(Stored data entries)
========================================

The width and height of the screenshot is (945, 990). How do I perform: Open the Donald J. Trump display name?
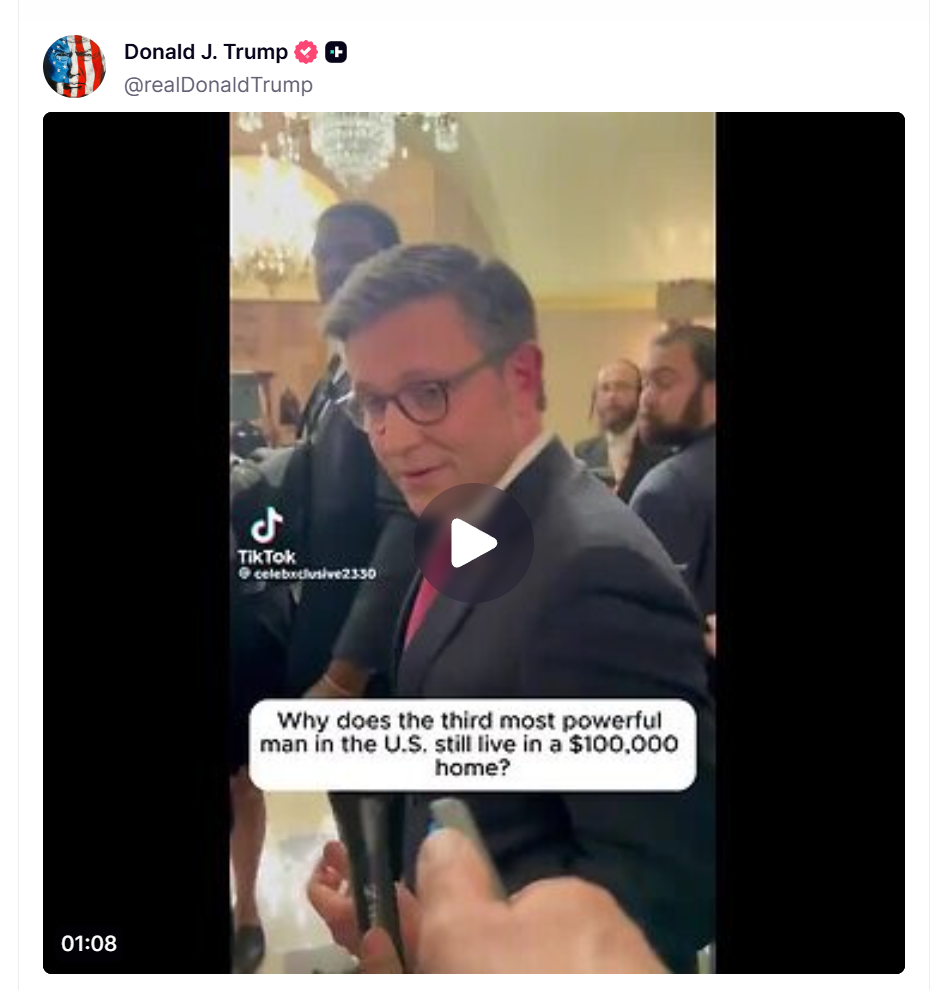pyautogui.click(x=206, y=52)
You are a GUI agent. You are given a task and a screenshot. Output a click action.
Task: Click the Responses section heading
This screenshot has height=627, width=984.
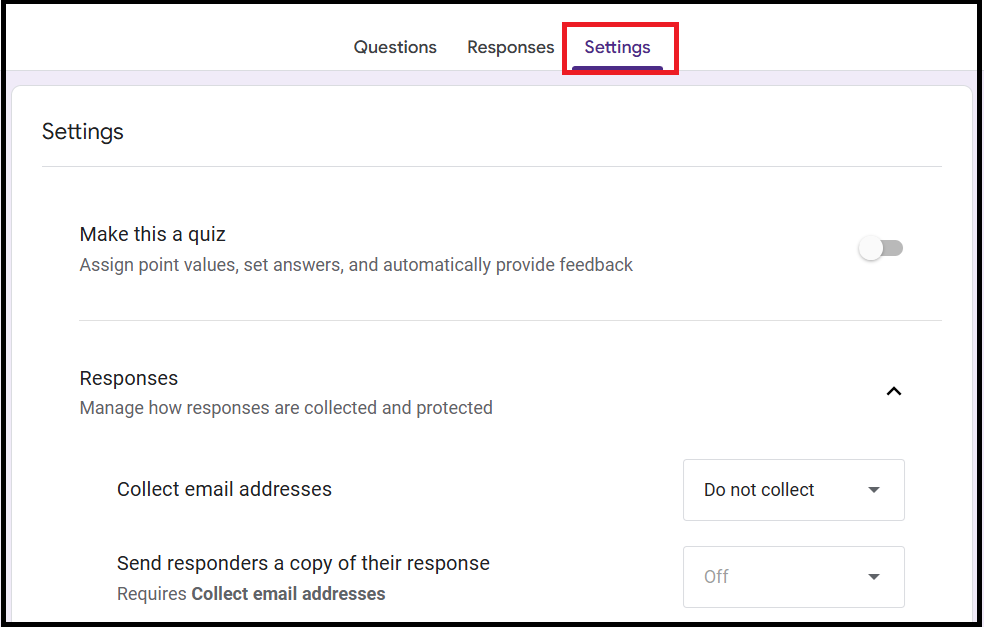pyautogui.click(x=129, y=378)
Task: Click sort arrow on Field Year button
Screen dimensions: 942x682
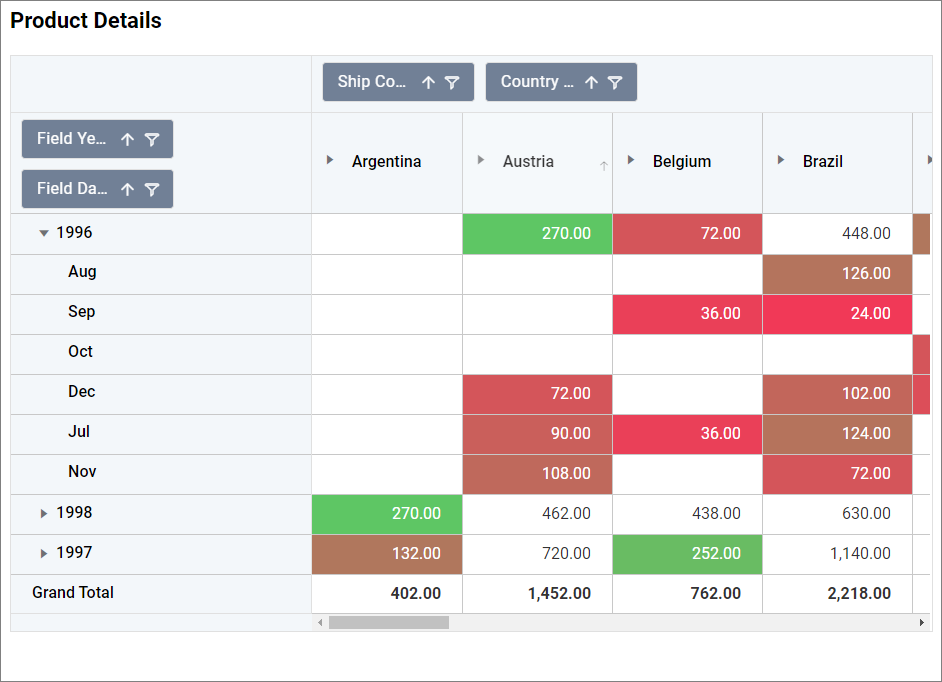Action: tap(127, 140)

========================================

■ PROBLEM DETAILS ■
Write out every line above exactly as it is, leaving out the pictures.

■ SOLUTION BELOW ■
The width and height of the screenshot is (945, 990). How do I perform: Open the Donald J. Trump display name?
pyautogui.click(x=206, y=52)
You are a GUI agent. You are given a task and a screenshot. Output a click action.
Task: Click the Responses section heading
This screenshot has height=627, width=984.
pyautogui.click(x=129, y=378)
Task: Click sort arrow on Field Year button
Screen dimensions: 942x682
Action: tap(127, 140)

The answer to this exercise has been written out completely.